'He didn't deserve that'; police dog shot and killed near Bagley
GRAND FORKS, N.D. - Sgt. Larry Peterson lost quite a bit more than just a K-9 "unit" when someone shot Copper last week and left his body lying along a country road.
For one thing, the Bagley, Minn., police veteran also lost Sally, his other dog, who was shot and left apparently by the person or persons.
And he had truly invested in Copper for all seven years the "hound/Lab cross" lived with him. He rescued the pup from the city pound when the woman who found it wandering pleaded with him not to let the pound's "five-day kill" policy kick in.
In 2005, Peterson brought Copper to training by Winnipeg police experts held in Grand Forks so he could serve as Bagley's K-9 tracking "officer." Peterson, not the police department, paid for the training.
They were partners ever since, sharing the same squad car.
Right away, Copper produced.
After A & E Produce in rural Bagley was robbed in October 2005, Copper found the robber in the nearby woods within minutes, as well as some of the shotgun shells the man stole, after he shot one of the store owners in the leg, Peterson said. "That was key evidence," Peterson said, and led to the man's conviction.

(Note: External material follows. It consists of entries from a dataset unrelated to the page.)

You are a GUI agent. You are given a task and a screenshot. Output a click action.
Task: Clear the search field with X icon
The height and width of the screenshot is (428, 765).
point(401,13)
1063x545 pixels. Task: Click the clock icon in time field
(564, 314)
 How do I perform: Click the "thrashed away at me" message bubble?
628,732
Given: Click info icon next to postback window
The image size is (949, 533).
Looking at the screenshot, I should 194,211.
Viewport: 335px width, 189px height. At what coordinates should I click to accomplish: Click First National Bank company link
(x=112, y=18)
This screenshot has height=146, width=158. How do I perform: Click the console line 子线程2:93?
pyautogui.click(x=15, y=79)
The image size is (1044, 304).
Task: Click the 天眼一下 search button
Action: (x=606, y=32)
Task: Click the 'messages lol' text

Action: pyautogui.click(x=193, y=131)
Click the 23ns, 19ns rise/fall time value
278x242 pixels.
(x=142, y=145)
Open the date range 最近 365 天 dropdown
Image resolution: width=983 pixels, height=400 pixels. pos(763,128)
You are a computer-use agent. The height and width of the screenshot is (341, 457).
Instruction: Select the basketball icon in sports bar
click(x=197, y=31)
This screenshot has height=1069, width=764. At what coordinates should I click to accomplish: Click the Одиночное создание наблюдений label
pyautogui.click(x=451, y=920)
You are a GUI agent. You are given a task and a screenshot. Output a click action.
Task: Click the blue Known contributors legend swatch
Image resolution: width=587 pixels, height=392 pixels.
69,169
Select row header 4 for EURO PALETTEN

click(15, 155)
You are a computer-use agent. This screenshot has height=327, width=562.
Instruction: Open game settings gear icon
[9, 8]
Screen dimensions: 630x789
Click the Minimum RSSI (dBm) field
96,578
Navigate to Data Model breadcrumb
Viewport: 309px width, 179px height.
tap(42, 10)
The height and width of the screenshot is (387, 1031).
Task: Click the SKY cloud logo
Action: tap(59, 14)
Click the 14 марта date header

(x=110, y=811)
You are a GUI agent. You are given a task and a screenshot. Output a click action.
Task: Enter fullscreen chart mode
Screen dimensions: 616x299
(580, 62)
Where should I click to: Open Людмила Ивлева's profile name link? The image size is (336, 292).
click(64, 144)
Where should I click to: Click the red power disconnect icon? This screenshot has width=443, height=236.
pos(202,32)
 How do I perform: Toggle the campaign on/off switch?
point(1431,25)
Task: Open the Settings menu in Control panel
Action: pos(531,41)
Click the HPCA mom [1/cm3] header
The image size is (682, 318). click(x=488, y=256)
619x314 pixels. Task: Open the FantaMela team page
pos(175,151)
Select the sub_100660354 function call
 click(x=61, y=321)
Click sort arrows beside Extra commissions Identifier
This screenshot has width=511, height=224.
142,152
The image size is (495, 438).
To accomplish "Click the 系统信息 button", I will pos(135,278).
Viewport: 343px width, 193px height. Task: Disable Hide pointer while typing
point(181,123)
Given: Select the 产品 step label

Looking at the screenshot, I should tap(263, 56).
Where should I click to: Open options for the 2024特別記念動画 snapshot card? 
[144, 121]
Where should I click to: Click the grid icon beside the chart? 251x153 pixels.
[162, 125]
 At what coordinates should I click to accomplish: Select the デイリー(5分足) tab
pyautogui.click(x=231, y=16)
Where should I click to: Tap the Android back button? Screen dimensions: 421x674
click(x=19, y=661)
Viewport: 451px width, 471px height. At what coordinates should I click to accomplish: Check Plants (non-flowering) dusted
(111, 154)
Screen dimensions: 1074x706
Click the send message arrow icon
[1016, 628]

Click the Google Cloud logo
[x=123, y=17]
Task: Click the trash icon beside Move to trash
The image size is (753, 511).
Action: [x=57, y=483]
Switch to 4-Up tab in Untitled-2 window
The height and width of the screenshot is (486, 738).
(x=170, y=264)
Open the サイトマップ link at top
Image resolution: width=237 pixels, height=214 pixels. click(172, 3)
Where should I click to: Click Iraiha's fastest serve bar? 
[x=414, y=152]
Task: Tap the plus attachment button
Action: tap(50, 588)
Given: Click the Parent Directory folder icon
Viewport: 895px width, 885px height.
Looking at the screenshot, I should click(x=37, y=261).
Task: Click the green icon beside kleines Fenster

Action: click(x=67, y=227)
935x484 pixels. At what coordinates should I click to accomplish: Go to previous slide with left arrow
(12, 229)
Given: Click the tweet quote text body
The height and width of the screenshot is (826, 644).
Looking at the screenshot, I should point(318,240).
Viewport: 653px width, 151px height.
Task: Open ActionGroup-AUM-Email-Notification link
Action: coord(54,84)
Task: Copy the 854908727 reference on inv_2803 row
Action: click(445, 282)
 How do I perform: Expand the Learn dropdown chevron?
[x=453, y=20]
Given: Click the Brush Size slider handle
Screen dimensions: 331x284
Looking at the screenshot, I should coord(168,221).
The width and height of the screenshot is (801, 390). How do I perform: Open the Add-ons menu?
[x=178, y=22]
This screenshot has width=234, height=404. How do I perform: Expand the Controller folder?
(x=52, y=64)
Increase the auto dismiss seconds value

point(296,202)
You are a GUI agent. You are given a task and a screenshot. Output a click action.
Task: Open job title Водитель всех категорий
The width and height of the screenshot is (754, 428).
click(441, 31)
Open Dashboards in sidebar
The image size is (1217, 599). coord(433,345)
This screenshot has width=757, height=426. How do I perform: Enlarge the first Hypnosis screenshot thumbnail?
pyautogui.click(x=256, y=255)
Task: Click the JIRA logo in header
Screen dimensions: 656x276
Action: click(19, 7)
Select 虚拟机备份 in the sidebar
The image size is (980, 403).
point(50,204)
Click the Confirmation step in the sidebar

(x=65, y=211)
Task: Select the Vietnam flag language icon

Besides providing for Copper's training and his board and room, Peterson also paid for a divider to be fabricated to fit across his squad car so Copper could ride in the back seat.
"I didn't want the taxpayers responsible," said Peterson, a 13-year veteran of the force. "Often, the department offered to pay for different stuff, but I just declined, thankfully."
Police Chief Darin Halverson had been the handler for the small department's previous K-9 officer, which he ran for about eight years, and some citizens raised issues about the need and use of the dog, Halverson said.
His department has three-full time officers and two part-timers, and budgets have been cut in recent years.
So, Peterson's way of picking up the tab for Copper was the only way the city would have a K-9 unit.
"Larry footed the bill for everything," Halverson said of Peterson's arrangement -- gift, really -- to the city. "But the city actually purchased the dog from Larry for a dollar, so the city technically owned him, so we covered all the liability."
But it's obviously not a dollar deal that gives Peterson the feeling of loss.
The bodies of Copper and Sally were found May 10 about five miles north of Peterson's house, obviously "dumped" there and killed elsewhere, with a small-caliber gun, Peterson said.
The dogs weren't known for chasing livestock or deer -- legal justifications for shooting stray dogs -- and Copper, in fact, was expressly trained not to let such distractions take him from his duty, Peterson said. The last they were seen, the two dogs had gotten loose from his property and were a short distance south of his home May 10, Peterson said.
The Clearwater County Sheriff's Office is investigating the shootings, and there are no suspects yet.
"I'm not having anything to do with it," Peterson said. "I don't want my personal feelings to get in the way."
Copper was a big, rangy dog, 70 to 75 pounds. Sally was a civilian, also seven, a black Lab/basset hound cross he picked up from the local Humane Society in Beltrami, Minn.
"They were the only dogs I had," he said. "Both were very gentle dogs."
That meant they no doubt were easy targets for whoever shot them, Peterson said, unable to keep anger out of his voice.
Many people have commiserated with him and offered to help him find another dog.
But his K-9's tracks would be hard to fill.
Spending every day, at work or off, with Copper, for seven years, has made this a big loss for Peterson.
"All the lost people we looked for, the cases he played a part in, that was a bad way for him to go down," Peterson said. "He didn't deserve that."